DRMacIver's Notebook

Easy changes and Uncomfortable Reflections

Easy changes and Uncomfortable Reflections

As I’ve talked about in my last two posts (Making success trivial, Cleaning up the fnords in your environment), my bedroom is a mess. I’d like it not to be a mess, and I’ve recently made two changes that are enabling that:

My room is not currently clean, but it’s a little cleaner than it was a week ago, and I think in a month it’ll probably be pretty clean and I kinda expect to be able to keep it that way (I’ll need to make some more structural changes than this in order to enable that, but these changes will get me to the point where the structural changes that I should make become more obvious).

You may notice something important about these two changes: They’re really really easy, and I could have done them at any time.

What this means, is that a long-running problem of mine, something that I’ve been feeling bad about for well over a decade (and had for longer), is something that I could have trivially fixed any time I wanted to.

So, should I feel guilty about not having done so? More, should I feel ashamed about not having done so?

(Distinction in case it’s helpful: Guilt is “I did a bad thing”, shame is “I am bad”)

I claim that the answer is no, and the answer is no for a variety of reasons.

The main one is that having negative emotional responses to success is maladaptive. It causes you to not want to succeed, and will tend to destroy the motivation to try things, and will cause you to feel bad while building the habit, which will tend to sabotage the habit.

It might be right, in some circumstances, to feel a certain amount of guilt or shame over this, as long as they are proportionate (i.e. don’t spiral out of control) and are more than counterbalanced by the positive feelings of success, but sucess does require confronting the honest truth that you are capable of succeeding, and that can be very unpleasant.

If you experience success as a negative, you will tend to discourage yourself from succeeding. This is relatively obvious when it’s pointed out, but is a very easy trap to fall into.
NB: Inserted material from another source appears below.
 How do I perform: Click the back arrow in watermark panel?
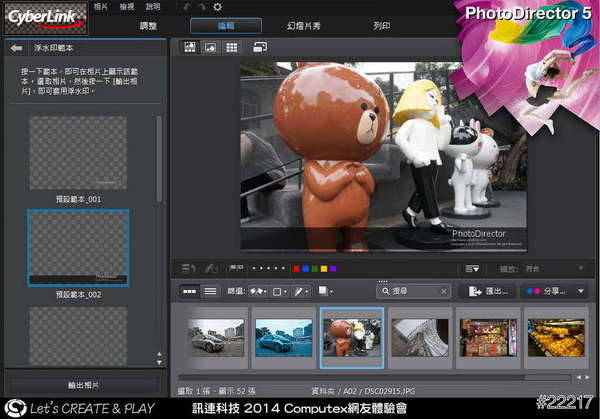tap(15, 47)
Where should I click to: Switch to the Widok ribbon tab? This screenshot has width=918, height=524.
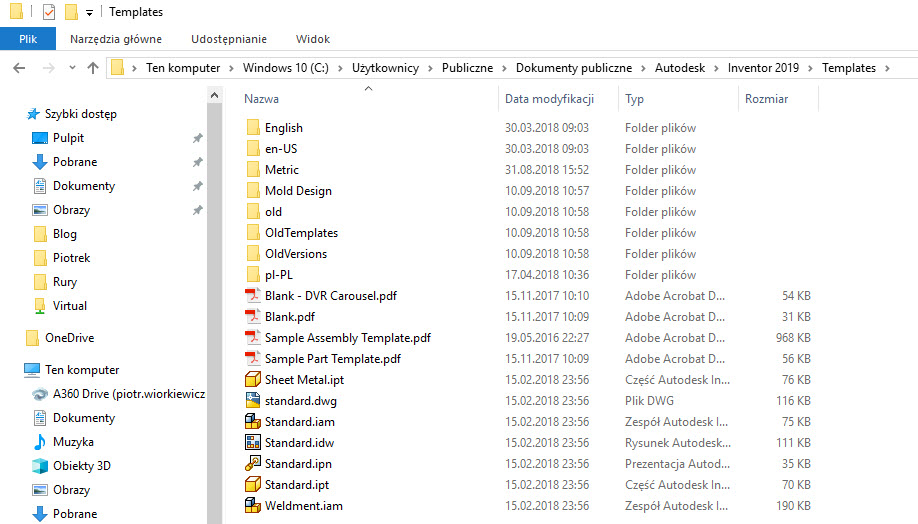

If you have this problem I’d recommend my previous Crash Course in Having Feelings.

On top of that, I think it is factually incorrect to feel guilt or shame about behaviour change, because it is the nature of change to be easy once it arrives: If you’re having to force yourself through a gruelling process to change, you’re probably just going to fail.

Instead what happens is that you gradually build up skills and relationships, or your circumstances change, or one of a dozen other possibilities occur and suddenly change is easy. The thing that makes change easy now wouldn’t necessarily have worked if you’d tried it five years ago, or ten, and even if it had worked you wouldn’t have necessarily known how to find it among the thousands of other equally easy things that seemed equally plausible but wouldn’t have worked for you.